Una reazione forse esagerata, visto che nel Basket da tempo succede così (basti pensare alla NBA o all'Eurolega) o anche nella Formula 1 (con la FIA).

Questo passo "storico", però, e la reazione che ha destato anche nel Governo ("noi stiamo con l'UEFA"), mi fa pensare a che cosa c'era fino all'altro ieri sera nel mondo del Calcio.

E, guarda caso, lo sapevamo tutti: i mega-stipendi dei calciatori (che magari sono stati e ora nemmeno sono) più forti, le mega-commissioni ai loro procuratori, il giro di soldi che c’è a livello di UEFA. E così, tra diritti televisivi, giocatori che, se decidono di andare via non si possono tenere controvoglia ma, se si impuntano a rimanere, li devi pagare fino all'ultimo spicciolo (alla faccia dei contratti che sono diventati carta straccia e servono solo per determinare non più per quanto tempo una squadra può avvalersi delle prestazioni di un calciatore, ma quanti anni prima della scadenza un calciatore può cominciare a bandire l'asta del miglior offerente), gli effetti della sentenza Bosman nel mondo del calcio hanno inciso più del Reaganismo americano nell'economia mondiale.

Che cosa avrebbero dovuto fare le Società che hanno chiesto in tanti Paesi privilegi fiscali (ma, dopo qualche anno, scadono anche quelli), che stanno costruendo gli stadi di proprietà, che acquistavano Maradona nel 1984 per 13 miliardi di lire (neanche 7 milioni di euro) e nel 2017 pagano Neymar 222 milioni di euro (di solo costo di cartellino, che è diventato quello meno gravoso...) dopo aver già provato ad alzare i ricavi ed abbassare i costi in tutti i modi?

Chi non ce la fa e chi non occupa i luoghi del potere (guarda caso alla UEFA, che è colonizzata dai Tedeschi, Bayern Monaco e Borussia Dortmund hanno giurato fedeltà) fa quello che fanno gli Stati e i popoli quando si sentono emarginati: "Non gioco più con te!", "la torta la mangio da solo o con i miei amici perché altrimenti tu me la porti via tutta". "E non mi importa se, non mangiando la torta tu, magari non la mangia neanche il tuo fratellino più piccolo. Magari neanche il mio. Io la torta la divido solo con i miei amici".

Certo, non è bello sentirsi dire questo. Certo, è un ragionamento infantile. Certo, quando è di grandi imprenditori e finanzieri è forse persino un ragionamento avido e deprecabile. E quanto è di popoli dà luogo a fenomeni come la Brexit.

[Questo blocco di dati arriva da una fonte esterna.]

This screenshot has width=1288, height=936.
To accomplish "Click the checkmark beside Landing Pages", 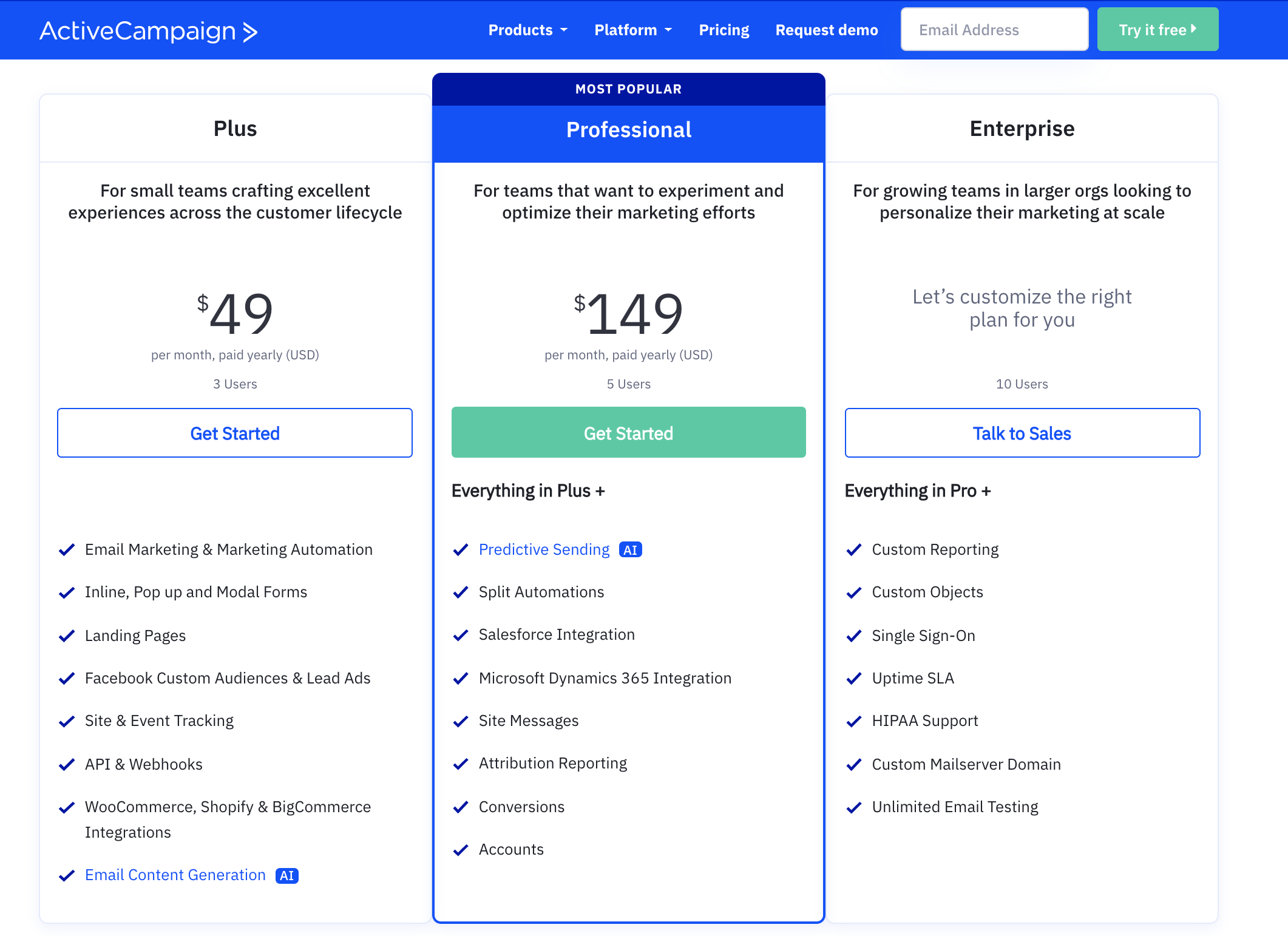I will click(x=67, y=636).
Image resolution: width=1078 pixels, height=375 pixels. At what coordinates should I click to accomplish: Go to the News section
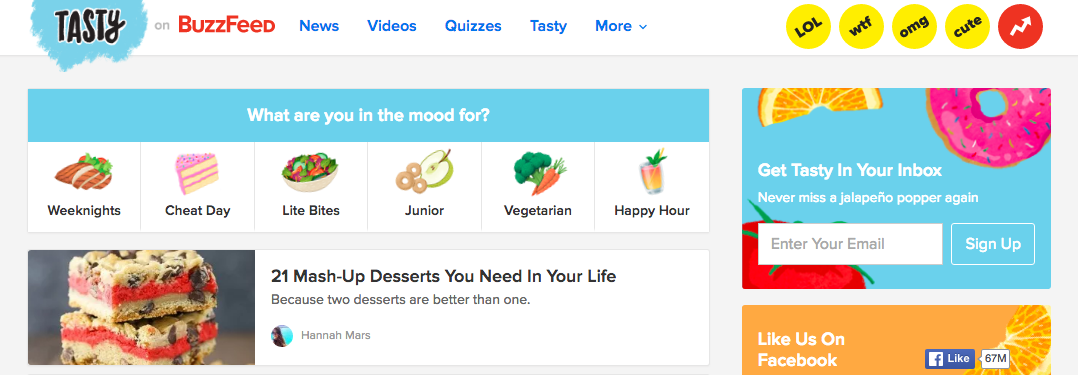319,26
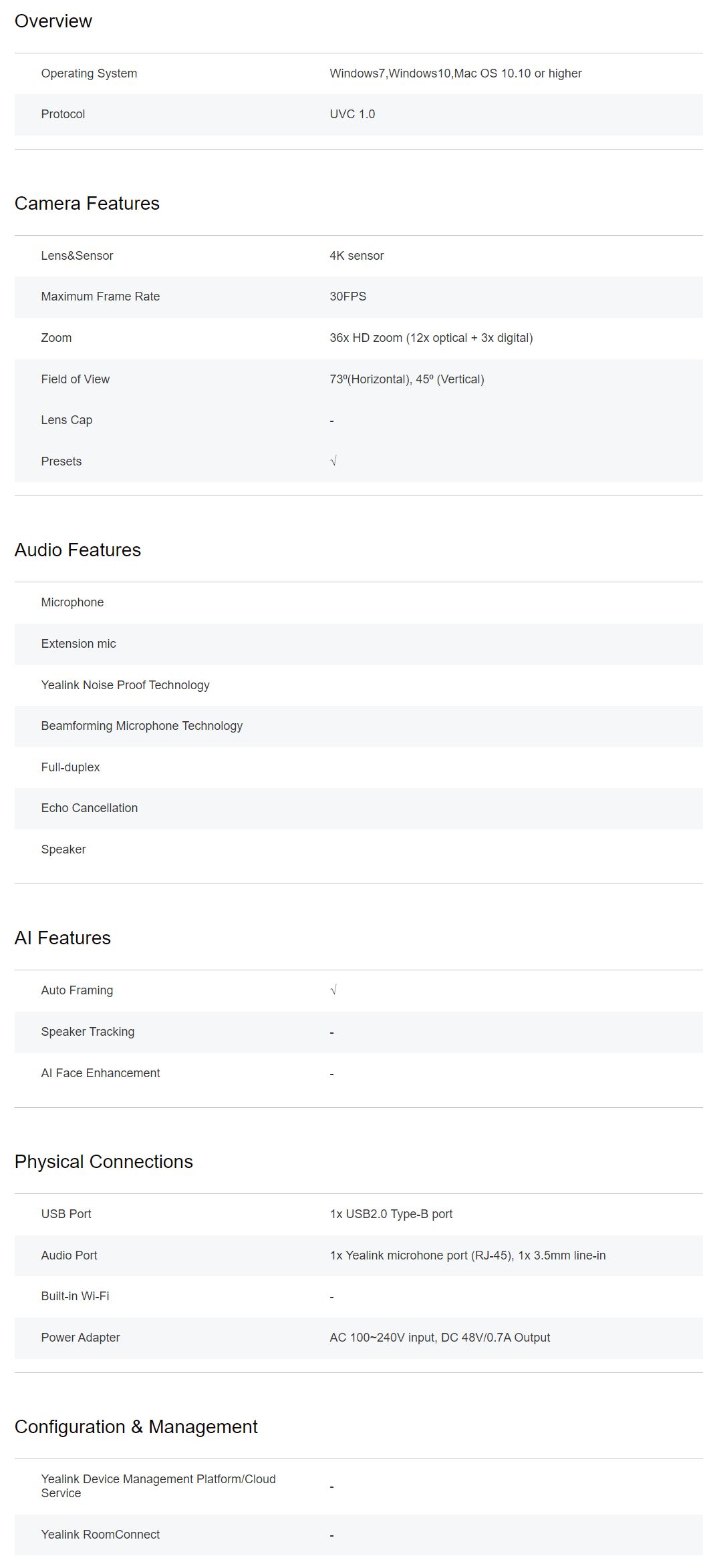Select the Yealink RoomConnect row label
Screen dimensions: 703x1568
click(100, 1535)
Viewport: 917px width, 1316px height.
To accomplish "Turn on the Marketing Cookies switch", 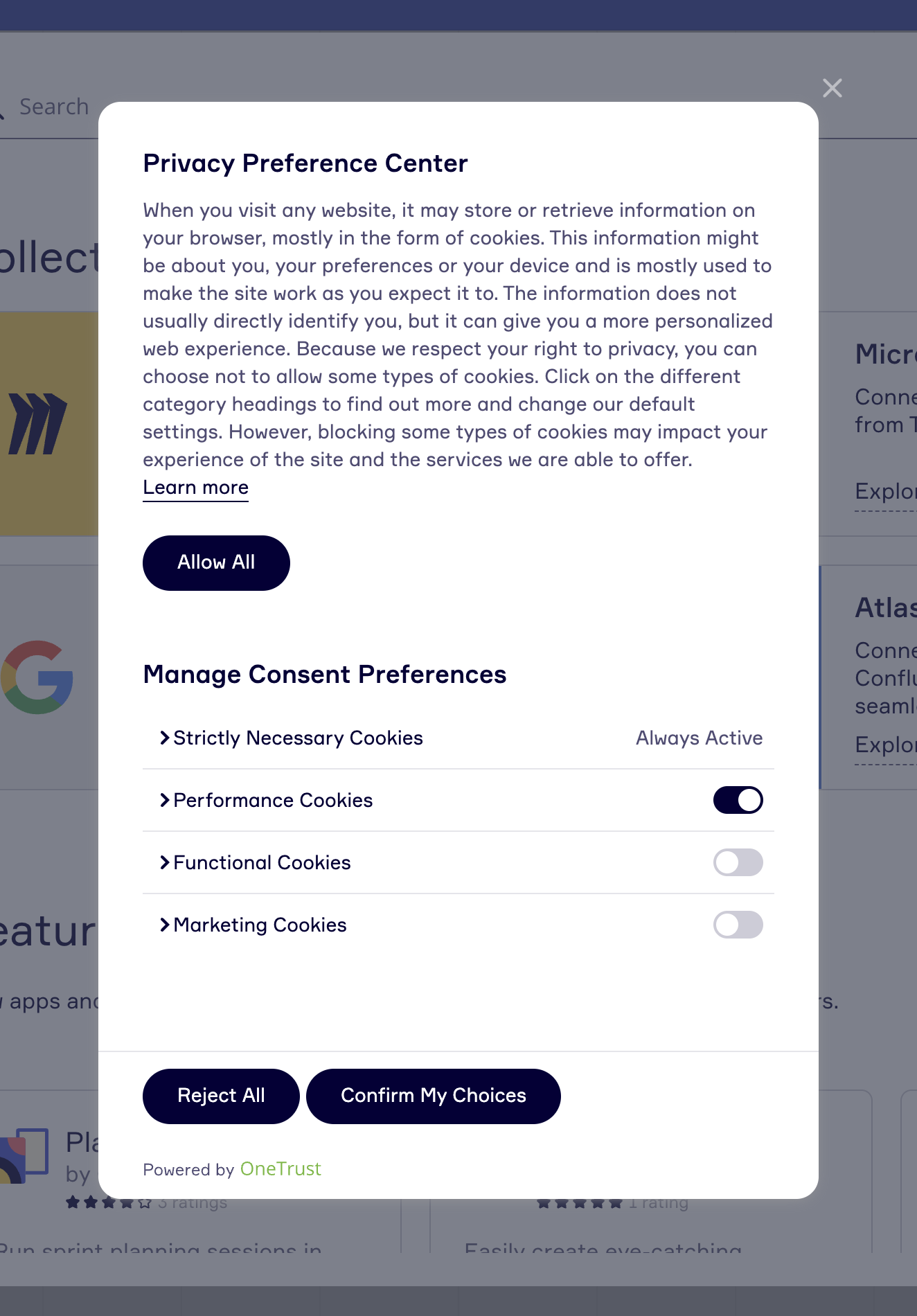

Ma - pensiamoci - dove eravamo fino adesso?

Dov'erano i Governi, quando sarebbe stato necessario che intervenissero per regolare il potere contrattuale dei calciatori e dei loro procuratori? Dov'era l'Unione Europea quando non avrebbe dovuto permettere che i profitti delle Società sportive venissero detassati (ma non in un Paese sì e nell'altro no, perché così si rendeva attraente un campionato e si demoliva quell'altro, come è successo al campionato italiano, che ha perso le star quando in Spagna hanno introdotto la detassazione agli stipendi e allora sono arrivati i più grandi campioni)?

Nessuno ha mai detto nulla se l'UEFA, che è l'organo calcistico europeo, organizzava e organizza tuttora manifestazioni sportive in cui gioca Israele (che è "notoriamente" in Europa...) solo perché porta un (bel) po' di soldi.

Continuerò a guardare il calcio, nonostante tutto, perché i colori della squadra del cuore (per me bianconeri) restano un ricordo che ti porti da quando eri bambino e la Storia gloriosa della propria squadra (qualsiasi essa sia) resta un epos e ci si potrebbe scrivere per tante di esse libri di Storia e di costume sociale.

Ma, se pensiamo che il calcio si giochi con la "mano invisibile del mercato" - Superlega o no, poco importa - allora commettiamo il peggior fallo di mano della Storia. Altro che quello di Maradona al Mundial ‘86, che resta la scorrettezza più epica del pallone!

No, il fallo della mano invisibile del mercato, quello sì, distrugge tutti i sogni.